Medical History. A comprehensive eye exam starts with an assessment of each patient’s medical history, including an understanding of prior ophthalmic diseases and procedures. Allergies and systemic medical conditions are reviewed. Conditions such as hypertension, diabetes, and autoimmune disease can affect the eyes. Similarly, eye exams can help patients and their physicians understand whether systemic conditions are adequately controlled or whether they are adversely affecting the eyes and other organs in the body.
Visual acuity is measured (the ability to read an eye chart), is measured. Intraocular pressure of the eyes is assessed.
Color vision test. A color vision test may be used to assess your ability to distinguish between different colors.
Refraction is a subjective assessment which helps to determine the appropriate lens power needed for each individual patient, whether they are nearsighted, farsighted, or have astigmatism or presbyopia.
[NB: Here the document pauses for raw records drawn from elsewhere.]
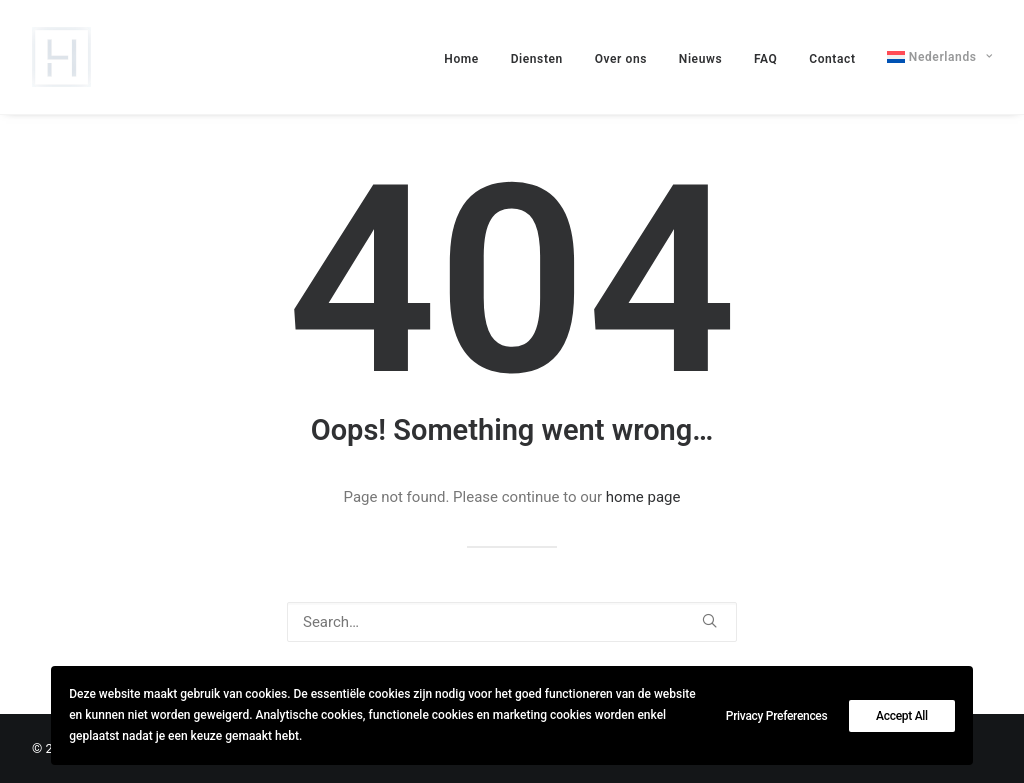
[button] (709, 620)
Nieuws (700, 59)
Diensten (537, 59)
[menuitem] (468, 59)
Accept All (902, 716)
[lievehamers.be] (61, 57)
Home (461, 59)
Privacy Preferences (777, 716)
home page (643, 497)
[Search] (512, 622)
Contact (832, 59)
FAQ (766, 59)
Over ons (621, 59)
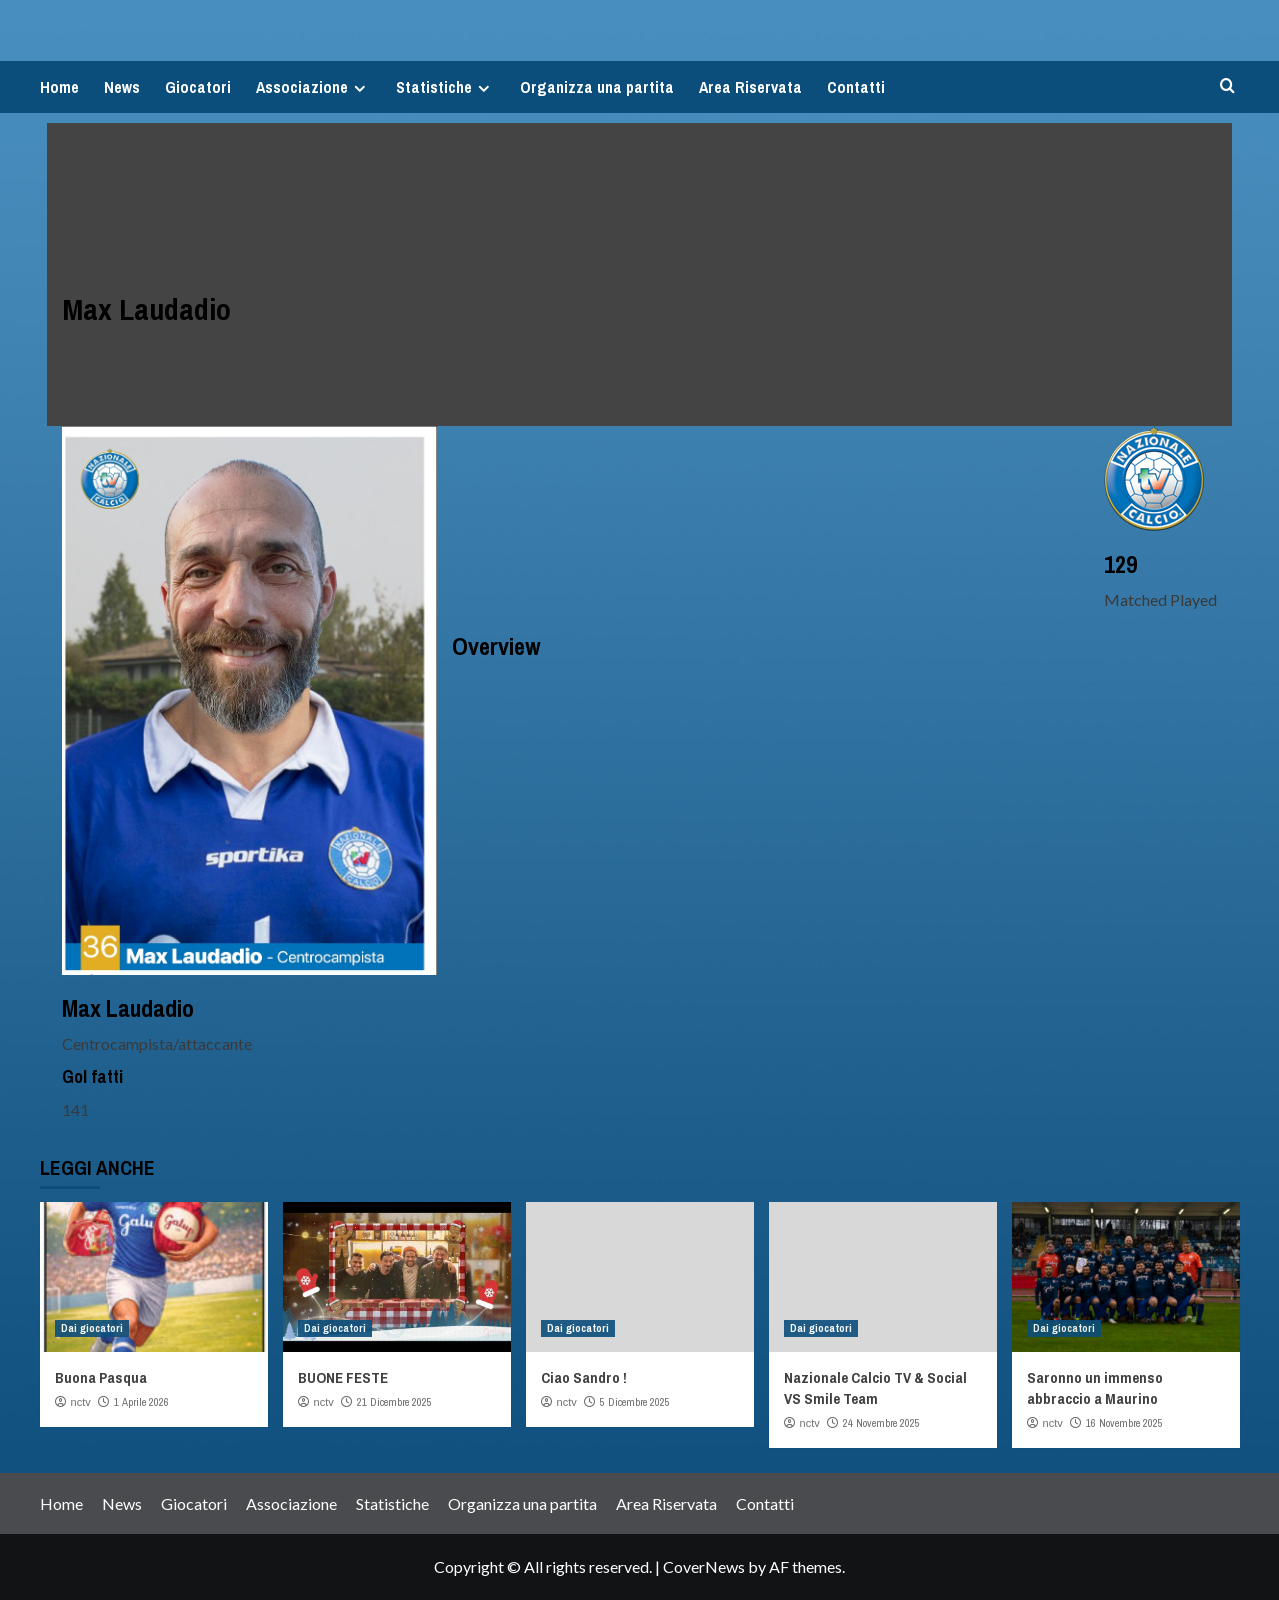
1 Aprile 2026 (141, 1402)
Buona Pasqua (101, 1377)
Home (59, 87)
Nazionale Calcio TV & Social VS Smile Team (875, 1388)
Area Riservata (750, 87)
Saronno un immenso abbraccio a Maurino (1095, 1388)
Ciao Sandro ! (584, 1377)
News (122, 87)
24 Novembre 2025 (881, 1423)
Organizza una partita (597, 87)
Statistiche (445, 87)
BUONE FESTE (343, 1377)
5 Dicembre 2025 (635, 1402)
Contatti (856, 87)
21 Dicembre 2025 (394, 1402)
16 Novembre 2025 (1124, 1423)
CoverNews (704, 1566)
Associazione (313, 87)
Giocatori (198, 87)
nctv (81, 1402)
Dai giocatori (92, 1328)
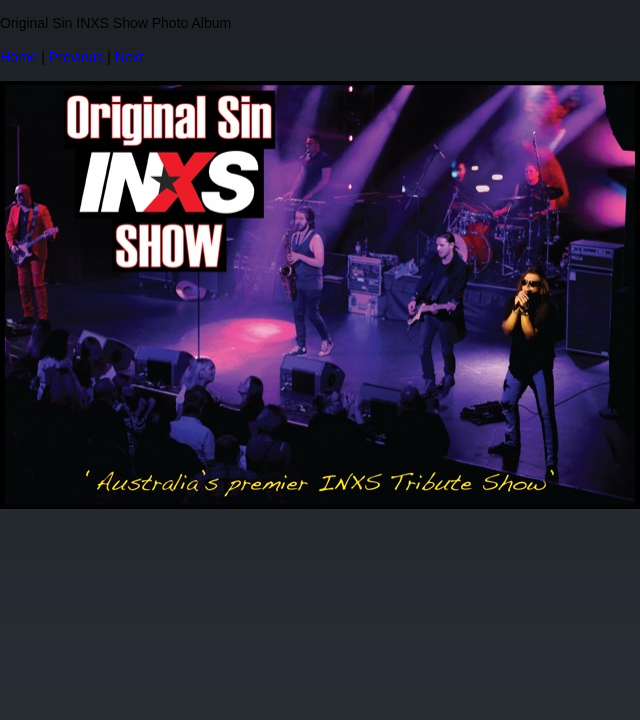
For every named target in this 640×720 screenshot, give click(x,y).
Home (18, 57)
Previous (76, 57)
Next (129, 57)
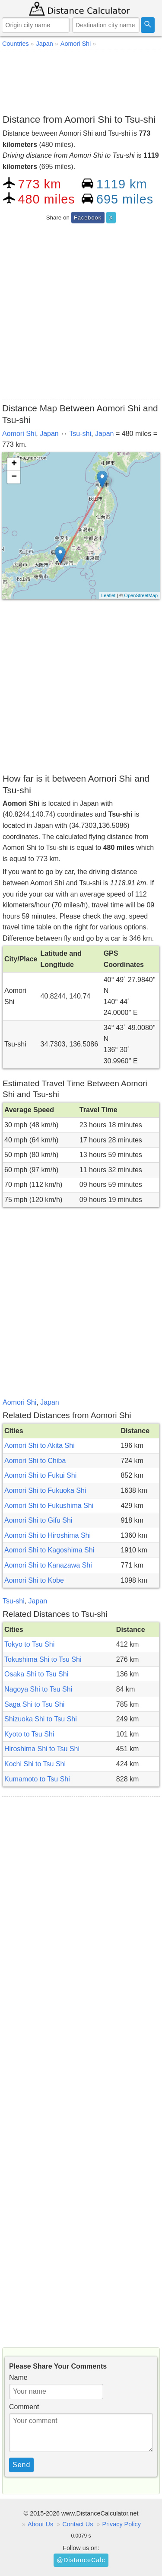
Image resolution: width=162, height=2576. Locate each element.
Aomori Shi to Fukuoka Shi (45, 1490)
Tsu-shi (80, 433)
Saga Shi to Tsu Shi (34, 1704)
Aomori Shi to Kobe (34, 1580)
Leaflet (108, 595)
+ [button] (14, 464)
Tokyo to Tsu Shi (29, 1644)
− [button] (14, 477)
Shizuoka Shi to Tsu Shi (40, 1719)
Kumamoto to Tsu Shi (37, 1779)
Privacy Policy (121, 2524)
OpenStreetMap (141, 595)
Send (21, 2464)
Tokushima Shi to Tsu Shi (42, 1659)
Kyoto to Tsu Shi (29, 1734)
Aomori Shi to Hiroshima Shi (47, 1535)
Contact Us (77, 2524)
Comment (24, 2407)
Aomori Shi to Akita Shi (39, 1445)
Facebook (88, 217)
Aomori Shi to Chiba (35, 1460)
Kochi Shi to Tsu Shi (35, 1764)
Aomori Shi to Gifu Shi (38, 1520)
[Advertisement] (81, 80)
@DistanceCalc (81, 2560)
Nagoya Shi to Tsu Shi (38, 1689)
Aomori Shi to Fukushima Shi (48, 1505)
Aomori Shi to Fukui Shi (40, 1475)
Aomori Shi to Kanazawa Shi (48, 1565)
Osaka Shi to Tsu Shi (36, 1674)
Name (18, 2377)
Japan (49, 433)
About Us (40, 2524)
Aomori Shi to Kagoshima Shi (49, 1550)
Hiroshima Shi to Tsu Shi (41, 1748)
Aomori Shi (19, 433)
After refraction, an eyeglasses prescription is made available to each patient. Contact lenses may be fitted. A variety of contact lenses are utilized, depending on whether astigmatism or presbyopia is present.
Pupillary function is observed, as is the functioning of the extraocular muscles which move the eyes.
Tonometry is a test to measure the pressure inside your eyes. This test is used to screen for and manage glaucoma.
Slit-lamp exam. This allows Dr. Hirschfeld to evaluate the structures in the front of the eye such as the eyelids, conjunctiva, sclera, cornea, and lens.
Dilation. Drops may be placed in the eyes to dilate, or widen, the pupils. Dr. Hirschfeld will then utilize a magnifying lens to examine the eyes. Vision may remain blurred for 1-2 hours after the drops are placed. It is suggested to bring a driver, if necessary. After pupillary dilation, high-powered lenses are utilized to visualize the tiny structures inside of the eyes such as the retina and optic nerve.
Visual field test. This test measures your side (peripheral) vision. It helps our doctors find out if you have lost peripheral vision.
Additional testing may be needed based on the results of initial testing. This further evaluation may confirm pathology, clarify uncertain findings, or provide a more in-depth assessment.
A comprehensive eye exam can take an hour or more, depending on the number and complexity of tests required to fully evaluate each patient’s vision and eye health.